• Requirement a
Using the explanation of Spanish preposition + infinitive, say whether each statement agrees with it: (i) in "Antes de salir, revisé el correo" the natural reading is that the same person left and checked email; (ii) para + infinitive usually marks cause; (iii) the repair method says to always replace the infinitive with que + finite verb. For each statement, answer yes or no and quote the words of the text that decide it.

Spanish uses preposition + infinitive because infinitives can behave like compact clauses. The price of that compression is that the subject is often implicit.

Antes de salir, revisé el correo.

Before leaving, I checked email.

The natural reading is that the same person left and checked email. If the subject differs, Spanish often needs a fuller clause:

Antes de que saliera Ana, revisé el correo.

Before Ana left, I checked email.

This subject-recovery issue is central to every preposition + infinitive pattern:

Compressed phraseExpanded meaning
antes de salirbefore leaving
después de comerafter eating
al llegarupon/when arriving
para entender el textoin order to understand the text
por no saber la reglabecause of not knowing the rule
sin avisarwithout notifying
con estudiar másby studying more / if one studies more

Al + infinitive deserves special attention because it often translates as a time clause:

Al llegar al hotel, llamé a mi familia.

When I arrived at the hotel, I called my family.

Por + infinitive can mark cause:

Perdió puntos por no citar las fuentes.

He/she lost points for not citing the sources.

It can also appear in pending-action expressions:

Quedan varios temas por resolver.

Several issues remain to be resolved.

Para + infinitive usually points to purpose:

Lee el párrafo otra vez para entender el argumento.

Read the paragraph again in order to understand the argument.

The repair method is simple:

  1. Identify the preposition.
  2. Expand the infinitive into a clause in your own words.
  3. Ask whose action the infinitive names.
  4. If the subject is unclear or different, consider que + finite verb instead of an infinitive.

• Requirement b
Copy out word for word the rows starting with the line that contains "The image size" and going on through the last line of the rows.

• Items
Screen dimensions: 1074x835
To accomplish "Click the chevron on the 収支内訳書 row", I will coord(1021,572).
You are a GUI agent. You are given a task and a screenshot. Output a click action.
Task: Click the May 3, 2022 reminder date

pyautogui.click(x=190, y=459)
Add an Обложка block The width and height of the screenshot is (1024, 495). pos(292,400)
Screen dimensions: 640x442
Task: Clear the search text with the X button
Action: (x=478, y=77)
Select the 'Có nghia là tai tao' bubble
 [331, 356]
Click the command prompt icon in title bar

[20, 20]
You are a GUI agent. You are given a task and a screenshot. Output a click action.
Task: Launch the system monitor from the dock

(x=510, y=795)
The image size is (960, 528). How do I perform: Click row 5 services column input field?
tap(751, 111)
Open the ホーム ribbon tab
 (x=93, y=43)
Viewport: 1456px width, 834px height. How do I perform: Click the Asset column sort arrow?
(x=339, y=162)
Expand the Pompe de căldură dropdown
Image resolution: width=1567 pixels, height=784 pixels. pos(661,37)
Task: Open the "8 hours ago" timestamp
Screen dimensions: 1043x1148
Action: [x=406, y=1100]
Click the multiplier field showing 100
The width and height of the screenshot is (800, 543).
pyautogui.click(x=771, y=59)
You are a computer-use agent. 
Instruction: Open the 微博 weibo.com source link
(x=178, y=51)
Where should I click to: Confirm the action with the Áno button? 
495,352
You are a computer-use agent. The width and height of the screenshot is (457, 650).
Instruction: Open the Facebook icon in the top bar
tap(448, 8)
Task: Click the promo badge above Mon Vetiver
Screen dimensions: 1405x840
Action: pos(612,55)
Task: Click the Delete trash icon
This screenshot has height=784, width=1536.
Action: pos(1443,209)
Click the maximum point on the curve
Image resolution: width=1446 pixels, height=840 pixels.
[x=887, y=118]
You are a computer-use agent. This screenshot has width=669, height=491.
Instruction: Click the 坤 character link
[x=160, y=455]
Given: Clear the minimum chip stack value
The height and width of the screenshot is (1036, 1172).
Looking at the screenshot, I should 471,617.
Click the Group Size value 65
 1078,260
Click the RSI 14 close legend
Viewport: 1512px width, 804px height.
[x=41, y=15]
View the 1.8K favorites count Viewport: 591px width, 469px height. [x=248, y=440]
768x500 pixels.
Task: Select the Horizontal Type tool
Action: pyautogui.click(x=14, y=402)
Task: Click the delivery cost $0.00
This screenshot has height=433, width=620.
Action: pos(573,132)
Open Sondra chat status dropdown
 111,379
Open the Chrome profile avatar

• Exercise answer a
(i) Yes: "The natural reading is that the same person left and checked email."
(ii) No: "Para + infinitive usually points to purpose"
(iii) No: "If the subject is unclear or different, consider que + finite verb instead of an infinitive."

• Exercise answer b
The image size is (960, 528). How do I perform: Click row 5 services column input field?
tap(751, 111)
Open the ホーム ribbon tab
 (x=93, y=43)
Viewport: 1456px width, 834px height. How do I perform: Click the Asset column sort arrow?
(x=339, y=162)
Expand the Pompe de căldură dropdown
Image resolution: width=1567 pixels, height=784 pixels. pos(661,37)
Task: Open the "8 hours ago" timestamp
Screen dimensions: 1043x1148
Action: [x=406, y=1100]
Click the multiplier field showing 100
The width and height of the screenshot is (800, 543).
pyautogui.click(x=771, y=59)
You are a computer-use agent. 
Instruction: Open the 微博 weibo.com source link
(x=178, y=51)
Where should I click to: Confirm the action with the Áno button? 
495,352
You are a computer-use agent. The width and height of the screenshot is (457, 650).
Instruction: Open the Facebook icon in the top bar
tap(448, 8)
Task: Click the promo badge above Mon Vetiver
Screen dimensions: 1405x840
Action: pos(612,55)
Task: Click the Delete trash icon
This screenshot has height=784, width=1536.
Action: pos(1443,209)
Click the maximum point on the curve
Image resolution: width=1446 pixels, height=840 pixels.
[x=887, y=118]
You are a computer-use agent. This screenshot has width=669, height=491.
Instruction: Click the 坤 character link
[x=160, y=455]
Given: Clear the minimum chip stack value
The height and width of the screenshot is (1036, 1172).
Looking at the screenshot, I should 471,617.
Click the Group Size value 65
 1078,260
Click the RSI 14 close legend
Viewport: 1512px width, 804px height.
[x=41, y=15]
View the 1.8K favorites count Viewport: 591px width, 469px height. [x=248, y=440]
768x500 pixels.
Task: Select the Horizontal Type tool
Action: pyautogui.click(x=14, y=402)
Task: Click the delivery cost $0.00
This screenshot has height=433, width=620.
Action: pos(573,132)
Open Sondra chat status dropdown
 111,379
Open the Chrome profile avatar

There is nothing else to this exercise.